#### How to complete this task
Word for word, quote the lines from the one containing "Följ Creades kursutveckling" to the end of the entries below, including both. Leave pictures out.

#### Source information
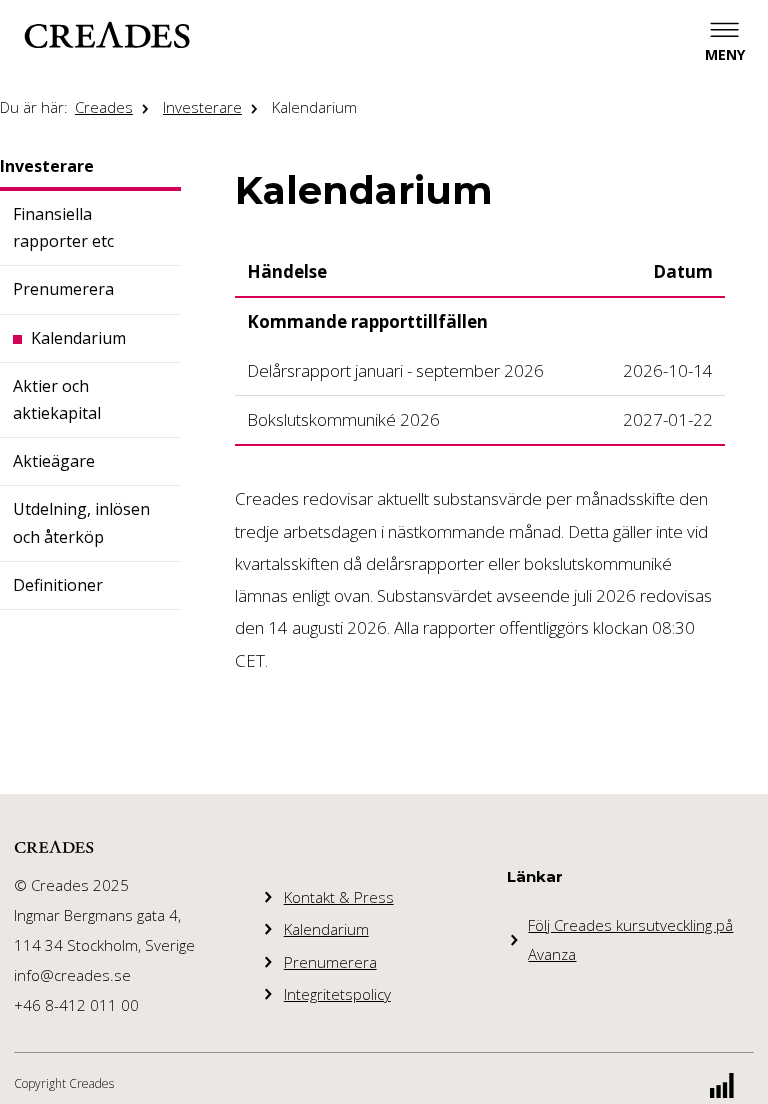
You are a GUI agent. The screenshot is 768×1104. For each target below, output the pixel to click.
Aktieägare (54, 461)
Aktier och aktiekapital (57, 399)
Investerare (202, 107)
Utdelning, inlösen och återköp (81, 522)
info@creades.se (72, 975)
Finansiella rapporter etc (63, 227)
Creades (104, 107)
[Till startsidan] (107, 35)
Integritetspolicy (337, 994)
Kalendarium (314, 107)
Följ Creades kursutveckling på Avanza (630, 939)
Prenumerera (63, 289)
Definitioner (58, 585)
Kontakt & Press (339, 897)
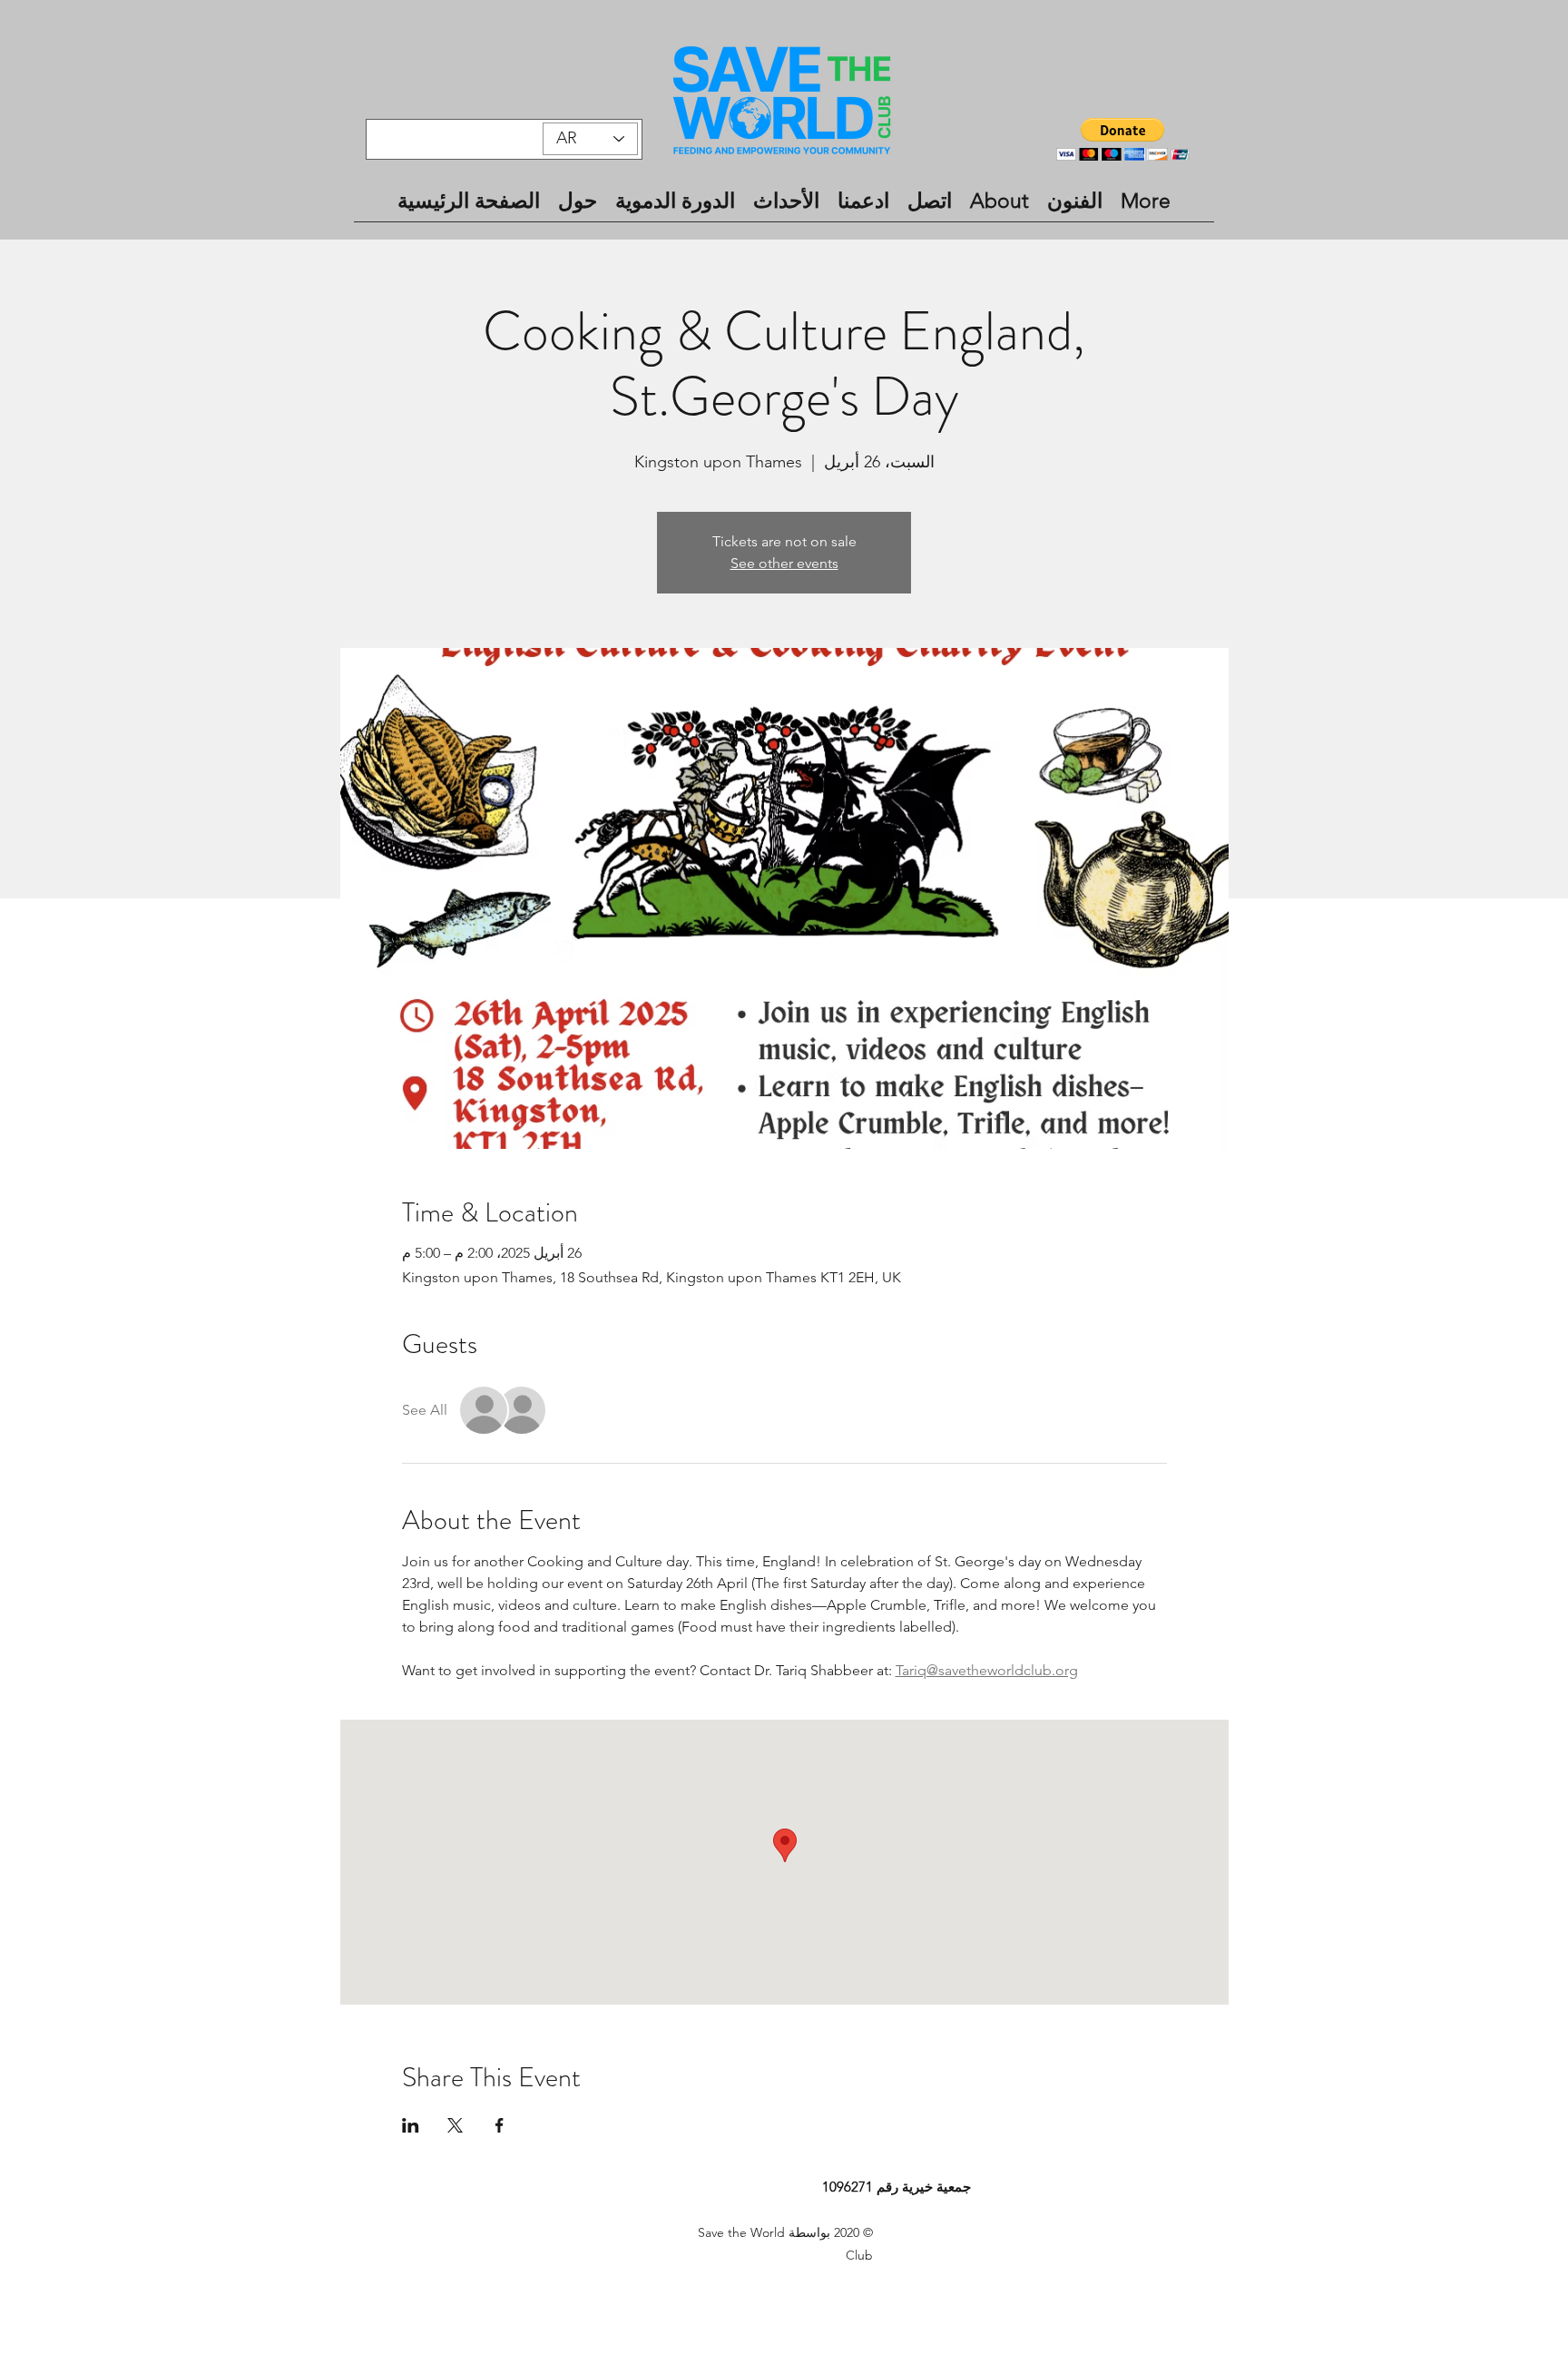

#### Response to the exercise
Följ Creades kursutveckling på Avanza (630, 939)
Prenumerera (63, 289)
Definitioner (58, 585)
Kontakt & Press (339, 897)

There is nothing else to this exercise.